Les restes partiels du corps de Rebecca Contois ont été retrouvés dans une poubelle et dans une décharge municipale en 2022. La police pense que les restes de Morgan Harris et de Marcedes Myran sont dans une autre décharge privée en dehors de la ville.

L’emplacement du corps d’une femme non identifiée que des dirigeants autochtones nomment Mashkode Bizhiki’ikwe, ou Buffalo Woman, est cependant inconnu.

Des manifestations à l’échelle nationale ont eu lieu après que la police a annoncé qu’elle ne fouillerait pas la décharge de Prairie Green à la recherche de Mmes Harris et Myran, mais le mois dernier, les gouvernements fédéral et manitobain ont injecté 40 millions $ dans les recherches.

Une psychologue établie aux États-Unis ayant étudié les préjugés des jurés a dit au tribunal cette semaine qu’elle avait examiné des centaines d’articles médiatiques sur les meurtres et découvert que beaucoup utilisaient un langage chargé d’émotion.

Christine Ruva, du campus Sarasota-Manatee de l’Université du sud de la Floride, estime qu’une couverture médiatique persistante crée un parti pris implicite chez les jurés.

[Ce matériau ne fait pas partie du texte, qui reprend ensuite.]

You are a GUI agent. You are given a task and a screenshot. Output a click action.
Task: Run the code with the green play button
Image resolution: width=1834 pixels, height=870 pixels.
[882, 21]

Si une personne est soumise à seulement 10 articles sur une affaire pénale, elle devient partiale et il est presque impossible de renverser cette situation, selon cette spécialiste.

Les procureurs de la Couronne ont cependant contesté les recherches de Mme Ruva, qui se concentrent sur le système judiciaire américain. 

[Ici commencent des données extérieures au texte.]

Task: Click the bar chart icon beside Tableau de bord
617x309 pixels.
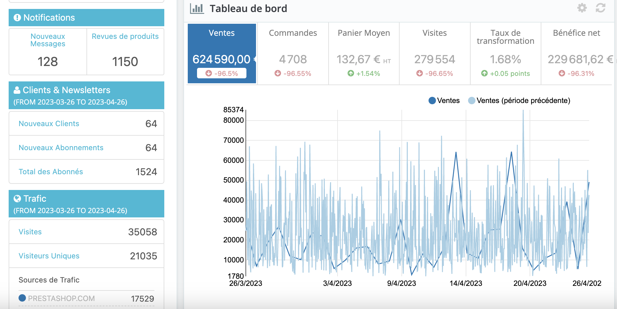Action: 197,9
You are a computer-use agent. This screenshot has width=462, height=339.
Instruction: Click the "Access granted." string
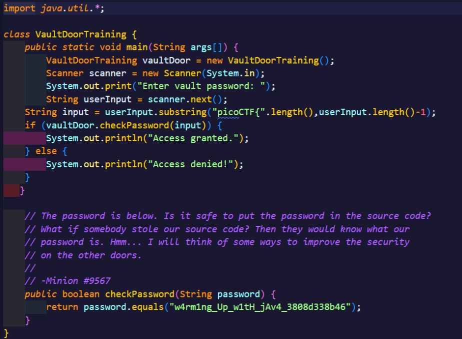196,138
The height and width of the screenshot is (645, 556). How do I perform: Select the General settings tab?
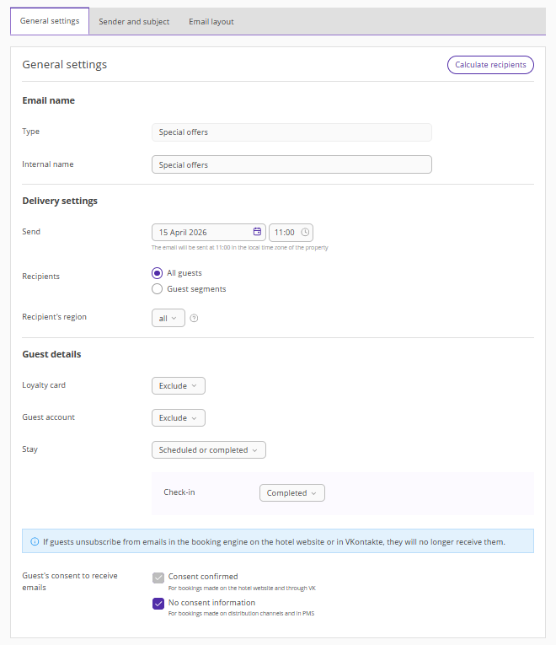50,22
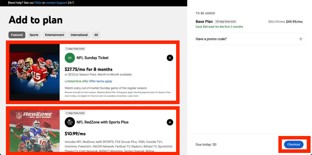Image resolution: width=312 pixels, height=155 pixels.
Task: Open the Offer terms apply link
Action: [x=101, y=81]
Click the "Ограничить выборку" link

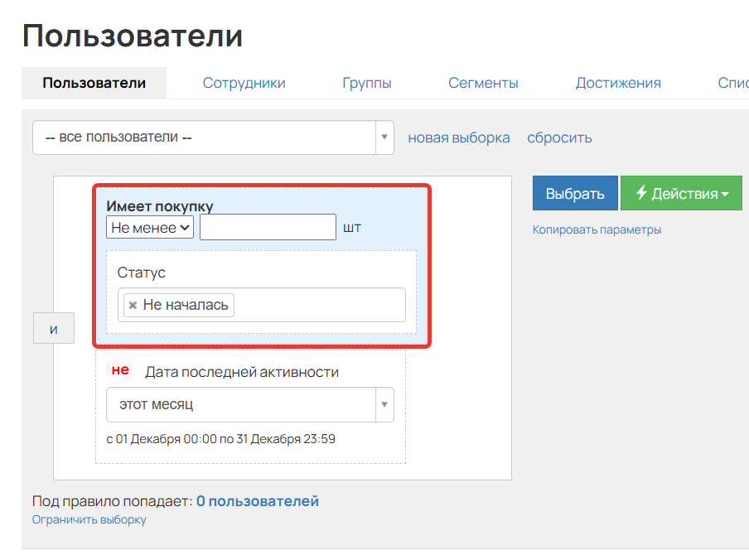[x=89, y=519]
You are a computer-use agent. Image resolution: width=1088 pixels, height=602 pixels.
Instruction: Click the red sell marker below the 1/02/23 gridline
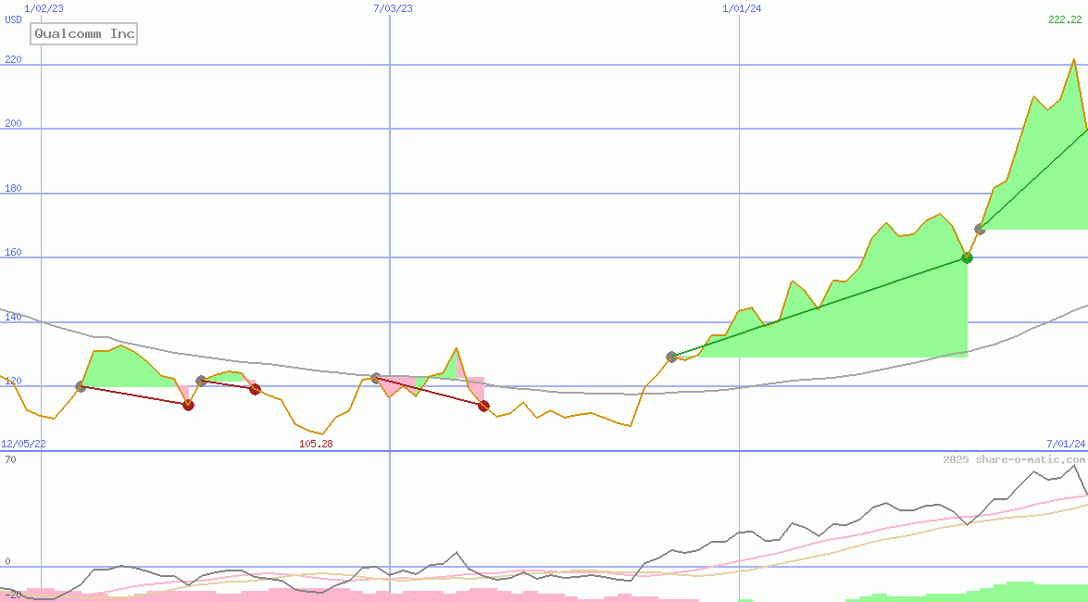(188, 405)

Le juge a fait écho à ces préoccupations, soulignant que les jurés sélectionnés la semaine dernière ont été rigoureusement interrogés et ont reçu des instructions claires.

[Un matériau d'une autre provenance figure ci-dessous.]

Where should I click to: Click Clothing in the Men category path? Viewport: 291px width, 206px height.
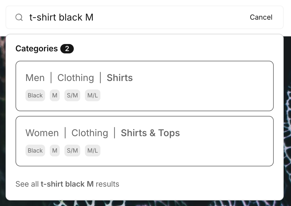tap(76, 78)
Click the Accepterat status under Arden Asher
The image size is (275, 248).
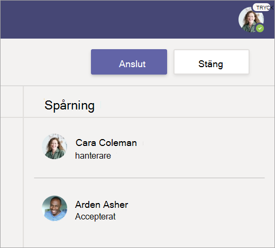[x=95, y=217]
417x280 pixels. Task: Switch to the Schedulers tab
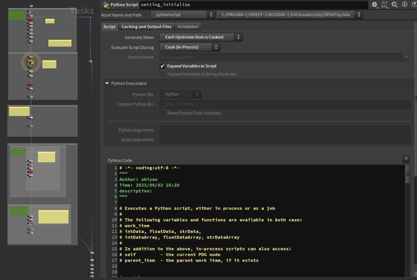coord(188,27)
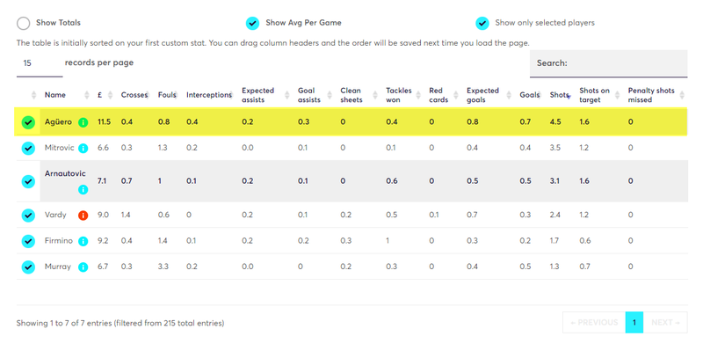Open Mitrovic's blue info icon
This screenshot has height=351, width=703.
tap(83, 148)
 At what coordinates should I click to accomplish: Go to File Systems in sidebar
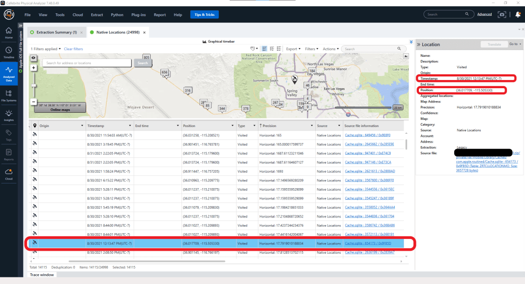(9, 95)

Le tribunal a appris qu’une poignée de personnes choisies n’avaient jamais entendu parler de l’affaire et de l’accusé.

Léonard Tailleur, l’un des avocats de M. Skibicki, a déclaré aux journalistes que la décision du juge ne change pas sa façon d’aborder le procès. 

La défense a indiqué au tribunal qu’elle envisageait de faire valoir que M. Skibicki n’était pas criminellement responsable des décès en raison de ses problèmes de santé mentale.

Un verdict de non-responsabilité criminelle signifie qu’une personne était incapable de comprendre la nature et l’impact de ses actes à cause d’un trouble mental. L’individu est détenu dans un hôpital jusqu’à ce qu’une commission détermine qu’il ne constitue plus une menace pour le public.